EXERCISE DIRECTIONS » Could you write out the data that follows, exactly and in full?
====== RECORDS PROVIDED
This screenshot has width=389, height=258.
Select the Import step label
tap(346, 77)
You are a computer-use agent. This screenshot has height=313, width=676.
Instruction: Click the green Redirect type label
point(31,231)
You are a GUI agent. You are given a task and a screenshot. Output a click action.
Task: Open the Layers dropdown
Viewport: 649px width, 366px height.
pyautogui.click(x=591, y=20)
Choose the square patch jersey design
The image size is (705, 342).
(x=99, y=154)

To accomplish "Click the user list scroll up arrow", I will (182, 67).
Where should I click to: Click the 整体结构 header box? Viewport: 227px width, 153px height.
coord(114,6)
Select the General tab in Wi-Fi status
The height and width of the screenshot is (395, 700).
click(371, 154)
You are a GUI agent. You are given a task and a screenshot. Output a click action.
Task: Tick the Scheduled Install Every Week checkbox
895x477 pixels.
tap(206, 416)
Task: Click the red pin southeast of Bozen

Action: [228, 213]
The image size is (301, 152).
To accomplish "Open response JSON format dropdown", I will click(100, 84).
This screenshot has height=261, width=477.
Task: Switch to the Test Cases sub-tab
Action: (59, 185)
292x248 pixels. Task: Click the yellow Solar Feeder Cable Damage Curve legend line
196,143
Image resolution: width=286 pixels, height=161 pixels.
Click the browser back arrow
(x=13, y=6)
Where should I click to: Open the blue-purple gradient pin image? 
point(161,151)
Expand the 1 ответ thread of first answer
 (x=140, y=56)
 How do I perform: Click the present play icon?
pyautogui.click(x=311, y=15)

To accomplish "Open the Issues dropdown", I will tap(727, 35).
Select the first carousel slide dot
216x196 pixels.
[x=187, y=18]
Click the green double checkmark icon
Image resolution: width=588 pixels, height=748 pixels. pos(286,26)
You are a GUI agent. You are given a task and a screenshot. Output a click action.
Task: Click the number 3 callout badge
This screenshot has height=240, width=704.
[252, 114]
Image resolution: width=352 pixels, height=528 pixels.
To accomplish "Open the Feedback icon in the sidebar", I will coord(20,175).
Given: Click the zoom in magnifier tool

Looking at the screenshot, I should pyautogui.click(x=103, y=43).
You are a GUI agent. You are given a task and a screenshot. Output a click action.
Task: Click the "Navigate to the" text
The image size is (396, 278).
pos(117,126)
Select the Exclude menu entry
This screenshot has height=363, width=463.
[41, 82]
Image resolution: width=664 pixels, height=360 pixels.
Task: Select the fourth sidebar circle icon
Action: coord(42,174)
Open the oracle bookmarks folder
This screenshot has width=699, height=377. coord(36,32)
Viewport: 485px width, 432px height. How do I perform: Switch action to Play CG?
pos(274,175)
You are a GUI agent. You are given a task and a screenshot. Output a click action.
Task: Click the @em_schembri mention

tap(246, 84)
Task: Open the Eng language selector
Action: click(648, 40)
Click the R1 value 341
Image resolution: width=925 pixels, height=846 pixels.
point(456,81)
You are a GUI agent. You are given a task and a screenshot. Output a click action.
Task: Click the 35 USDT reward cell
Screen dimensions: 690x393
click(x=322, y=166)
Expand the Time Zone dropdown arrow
============
ANSWER BOX »
This screenshot has width=389, height=258.
Select the Import step label
tap(346, 77)
You are a computer-use agent. This screenshot has height=313, width=676.
Instruction: Click the green Redirect type label
point(31,231)
You are a GUI agent. You are given a task and a screenshot. Output a click action.
Task: Open the Layers dropdown
Viewport: 649px width, 366px height.
pyautogui.click(x=591, y=20)
Choose the square patch jersey design
The image size is (705, 342).
(x=99, y=154)

To accomplish "Click the user list scroll up arrow", I will (182, 67).
Where should I click to: Click the 整体结构 header box? Viewport: 227px width, 153px height.
coord(114,6)
Select the General tab in Wi-Fi status
The height and width of the screenshot is (395, 700).
click(371, 154)
You are a GUI agent. You are given a task and a screenshot. Output a click action.
Task: Tick the Scheduled Install Every Week checkbox
895x477 pixels.
tap(206, 416)
Task: Click the red pin southeast of Bozen

Action: [228, 213]
The image size is (301, 152).
To accomplish "Open response JSON format dropdown", I will click(100, 84).
This screenshot has height=261, width=477.
Task: Switch to the Test Cases sub-tab
Action: (59, 185)
292x248 pixels. Task: Click the yellow Solar Feeder Cable Damage Curve legend line
196,143
Image resolution: width=286 pixels, height=161 pixels.
Click the browser back arrow
(x=13, y=6)
Where should I click to: Open the blue-purple gradient pin image? 
point(161,151)
Expand the 1 ответ thread of first answer
 (x=140, y=56)
 How do I perform: Click the present play icon?
pyautogui.click(x=311, y=15)

To accomplish "Open the Issues dropdown", I will tap(727, 35).
Select the first carousel slide dot
216x196 pixels.
[x=187, y=18]
Click the green double checkmark icon
Image resolution: width=588 pixels, height=748 pixels. pos(286,26)
You are a GUI agent. You are given a task and a screenshot. Output a click action.
Task: Click the number 3 callout badge
This screenshot has height=240, width=704.
[252, 114]
Image resolution: width=352 pixels, height=528 pixels.
To accomplish "Open the Feedback icon in the sidebar", I will coord(20,175).
Given: Click the zoom in magnifier tool

Looking at the screenshot, I should pyautogui.click(x=103, y=43).
You are a GUI agent. You are given a task and a screenshot. Output a click action.
Task: Click the "Navigate to the" text
The image size is (396, 278).
pos(117,126)
Select the Exclude menu entry
This screenshot has height=363, width=463.
[41, 82]
Image resolution: width=664 pixels, height=360 pixels.
Task: Select the fourth sidebar circle icon
Action: coord(42,174)
Open the oracle bookmarks folder
This screenshot has width=699, height=377. coord(36,32)
Viewport: 485px width, 432px height. How do I perform: Switch action to Play CG?
pos(274,175)
You are a GUI agent. You are given a task and a screenshot. Output a click action.
Task: Click the @em_schembri mention

tap(246, 84)
Task: Open the Eng language selector
Action: click(648, 40)
Click the R1 value 341
Image resolution: width=925 pixels, height=846 pixels.
point(456,81)
You are a GUI agent. You are given a task and a screenshot. Output a click action.
Task: Click the 35 USDT reward cell
Screen dimensions: 690x393
click(x=322, y=166)
Expand the Time Zone dropdown arrow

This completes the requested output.